Information provided ->
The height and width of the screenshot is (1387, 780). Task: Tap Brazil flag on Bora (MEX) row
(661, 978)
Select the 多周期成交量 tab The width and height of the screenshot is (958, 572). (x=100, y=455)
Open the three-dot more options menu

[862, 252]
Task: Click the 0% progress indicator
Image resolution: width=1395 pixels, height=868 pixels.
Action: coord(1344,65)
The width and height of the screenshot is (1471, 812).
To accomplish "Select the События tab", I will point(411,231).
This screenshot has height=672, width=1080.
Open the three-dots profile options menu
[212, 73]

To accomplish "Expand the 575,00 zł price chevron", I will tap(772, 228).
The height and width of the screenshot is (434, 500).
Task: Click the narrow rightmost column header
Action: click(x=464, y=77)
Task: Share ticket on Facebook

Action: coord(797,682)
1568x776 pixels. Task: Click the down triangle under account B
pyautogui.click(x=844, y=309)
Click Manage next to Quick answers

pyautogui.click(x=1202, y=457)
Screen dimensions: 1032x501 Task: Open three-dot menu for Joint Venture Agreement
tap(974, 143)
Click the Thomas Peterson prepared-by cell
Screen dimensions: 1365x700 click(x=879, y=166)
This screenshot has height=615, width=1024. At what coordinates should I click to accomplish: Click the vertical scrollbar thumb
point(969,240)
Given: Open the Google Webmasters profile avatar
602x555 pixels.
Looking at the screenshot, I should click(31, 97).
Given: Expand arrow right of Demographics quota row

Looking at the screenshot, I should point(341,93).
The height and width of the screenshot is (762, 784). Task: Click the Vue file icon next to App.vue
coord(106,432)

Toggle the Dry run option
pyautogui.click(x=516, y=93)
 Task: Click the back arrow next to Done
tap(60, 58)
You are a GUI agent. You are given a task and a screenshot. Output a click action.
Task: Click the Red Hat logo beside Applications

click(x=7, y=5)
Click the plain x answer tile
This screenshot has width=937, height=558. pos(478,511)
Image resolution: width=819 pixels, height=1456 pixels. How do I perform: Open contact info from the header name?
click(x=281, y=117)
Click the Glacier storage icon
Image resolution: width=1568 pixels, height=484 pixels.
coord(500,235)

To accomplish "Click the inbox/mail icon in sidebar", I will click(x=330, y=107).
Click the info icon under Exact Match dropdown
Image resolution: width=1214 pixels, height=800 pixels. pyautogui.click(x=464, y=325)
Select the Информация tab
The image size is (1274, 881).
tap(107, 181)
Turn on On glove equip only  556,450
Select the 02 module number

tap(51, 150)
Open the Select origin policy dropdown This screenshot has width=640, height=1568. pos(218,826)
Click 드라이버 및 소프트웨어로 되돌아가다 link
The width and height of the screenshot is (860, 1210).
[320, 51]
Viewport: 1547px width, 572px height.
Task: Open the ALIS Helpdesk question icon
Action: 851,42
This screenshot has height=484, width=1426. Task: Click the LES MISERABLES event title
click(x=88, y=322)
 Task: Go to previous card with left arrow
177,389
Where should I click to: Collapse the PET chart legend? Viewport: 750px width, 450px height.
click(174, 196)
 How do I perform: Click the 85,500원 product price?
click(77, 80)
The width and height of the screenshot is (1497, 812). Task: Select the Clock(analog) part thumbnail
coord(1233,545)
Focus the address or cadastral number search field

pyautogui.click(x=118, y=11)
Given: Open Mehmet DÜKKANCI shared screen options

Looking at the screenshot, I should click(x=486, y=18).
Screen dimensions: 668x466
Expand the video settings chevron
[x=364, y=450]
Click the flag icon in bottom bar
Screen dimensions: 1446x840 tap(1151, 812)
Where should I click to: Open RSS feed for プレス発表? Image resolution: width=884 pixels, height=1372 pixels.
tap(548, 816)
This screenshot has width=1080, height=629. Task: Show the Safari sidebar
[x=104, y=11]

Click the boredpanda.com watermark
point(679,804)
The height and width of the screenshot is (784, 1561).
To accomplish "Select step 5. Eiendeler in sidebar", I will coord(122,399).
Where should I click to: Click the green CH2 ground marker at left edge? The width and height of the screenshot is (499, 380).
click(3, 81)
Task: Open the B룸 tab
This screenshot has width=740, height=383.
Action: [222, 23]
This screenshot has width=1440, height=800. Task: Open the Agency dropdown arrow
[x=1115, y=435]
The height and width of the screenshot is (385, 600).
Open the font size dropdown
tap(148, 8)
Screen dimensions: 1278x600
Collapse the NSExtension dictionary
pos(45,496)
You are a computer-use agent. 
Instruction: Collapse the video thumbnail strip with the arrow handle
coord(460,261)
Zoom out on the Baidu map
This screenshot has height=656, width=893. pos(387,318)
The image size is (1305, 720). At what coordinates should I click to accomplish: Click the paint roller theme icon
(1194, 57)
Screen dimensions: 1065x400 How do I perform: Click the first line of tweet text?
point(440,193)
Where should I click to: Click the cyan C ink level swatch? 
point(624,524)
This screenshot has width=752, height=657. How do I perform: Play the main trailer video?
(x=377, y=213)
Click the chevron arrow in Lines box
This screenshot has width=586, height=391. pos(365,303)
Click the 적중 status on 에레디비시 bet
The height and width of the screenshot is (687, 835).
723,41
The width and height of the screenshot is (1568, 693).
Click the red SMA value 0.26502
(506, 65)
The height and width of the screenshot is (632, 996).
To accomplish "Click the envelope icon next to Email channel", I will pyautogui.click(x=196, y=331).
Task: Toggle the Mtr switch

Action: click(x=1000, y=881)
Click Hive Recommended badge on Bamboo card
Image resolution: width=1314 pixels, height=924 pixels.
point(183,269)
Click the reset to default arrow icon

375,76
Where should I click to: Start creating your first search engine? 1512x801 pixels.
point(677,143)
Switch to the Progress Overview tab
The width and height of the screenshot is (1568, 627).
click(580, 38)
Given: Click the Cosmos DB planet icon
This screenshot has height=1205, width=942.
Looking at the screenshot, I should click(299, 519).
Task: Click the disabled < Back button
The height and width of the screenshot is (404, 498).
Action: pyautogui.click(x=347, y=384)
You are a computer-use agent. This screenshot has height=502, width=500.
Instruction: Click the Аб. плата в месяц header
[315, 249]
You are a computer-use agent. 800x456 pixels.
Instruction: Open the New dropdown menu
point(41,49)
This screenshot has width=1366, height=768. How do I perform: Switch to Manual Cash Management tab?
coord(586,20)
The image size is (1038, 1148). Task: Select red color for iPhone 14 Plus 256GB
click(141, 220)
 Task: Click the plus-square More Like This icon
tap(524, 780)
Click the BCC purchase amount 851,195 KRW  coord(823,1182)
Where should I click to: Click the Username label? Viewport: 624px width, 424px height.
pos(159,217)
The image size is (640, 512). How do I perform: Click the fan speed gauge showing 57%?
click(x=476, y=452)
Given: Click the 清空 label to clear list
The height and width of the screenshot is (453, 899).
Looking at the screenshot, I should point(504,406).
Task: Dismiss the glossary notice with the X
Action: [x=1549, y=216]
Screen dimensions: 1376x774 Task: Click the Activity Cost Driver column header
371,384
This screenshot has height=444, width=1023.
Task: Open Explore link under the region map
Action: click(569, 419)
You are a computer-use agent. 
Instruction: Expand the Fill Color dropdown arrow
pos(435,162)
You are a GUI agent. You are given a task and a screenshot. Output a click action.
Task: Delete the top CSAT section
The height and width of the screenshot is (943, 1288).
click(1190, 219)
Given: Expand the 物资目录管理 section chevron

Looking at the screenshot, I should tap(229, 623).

What you have to do ->
Begin at the line above that has "Click the info" and stop after the line that has "Task: Open the B룸 tab", copying each line exactly and adding nothing else.

Result ->
Click the info icon under Exact Match dropdown
Image resolution: width=1214 pixels, height=800 pixels. pyautogui.click(x=464, y=325)
Select the Информация tab
The image size is (1274, 881).
tap(107, 181)
Turn on On glove equip only  556,450
Select the 02 module number

tap(51, 150)
Open the Select origin policy dropdown This screenshot has width=640, height=1568. pos(218,826)
Click 드라이버 및 소프트웨어로 되돌아가다 link
The width and height of the screenshot is (860, 1210).
[320, 51]
Viewport: 1547px width, 572px height.
Task: Open the ALIS Helpdesk question icon
Action: 851,42
This screenshot has height=484, width=1426. Task: Click the LES MISERABLES event title
click(x=88, y=322)
 Task: Go to previous card with left arrow
177,389
Where should I click to: Collapse the PET chart legend? Viewport: 750px width, 450px height.
click(174, 196)
 How do I perform: Click the 85,500원 product price?
click(77, 80)
The width and height of the screenshot is (1497, 812). Task: Select the Clock(analog) part thumbnail
coord(1233,545)
Focus the address or cadastral number search field

pyautogui.click(x=118, y=11)
Given: Open Mehmet DÜKKANCI shared screen options

Looking at the screenshot, I should click(x=486, y=18).
Screen dimensions: 668x466
Expand the video settings chevron
[x=364, y=450]
Click the flag icon in bottom bar
Screen dimensions: 1446x840 tap(1151, 812)
Where should I click to: Open RSS feed for プレス発表? Image resolution: width=884 pixels, height=1372 pixels.
tap(548, 816)
This screenshot has width=1080, height=629. Task: Show the Safari sidebar
[x=104, y=11]

Click the boredpanda.com watermark
point(679,804)
The height and width of the screenshot is (784, 1561).
To accomplish "Select step 5. Eiendeler in sidebar", I will coord(122,399).
Where should I click to: Click the green CH2 ground marker at left edge? The width and height of the screenshot is (499, 380).
click(3, 81)
Task: Open the B룸 tab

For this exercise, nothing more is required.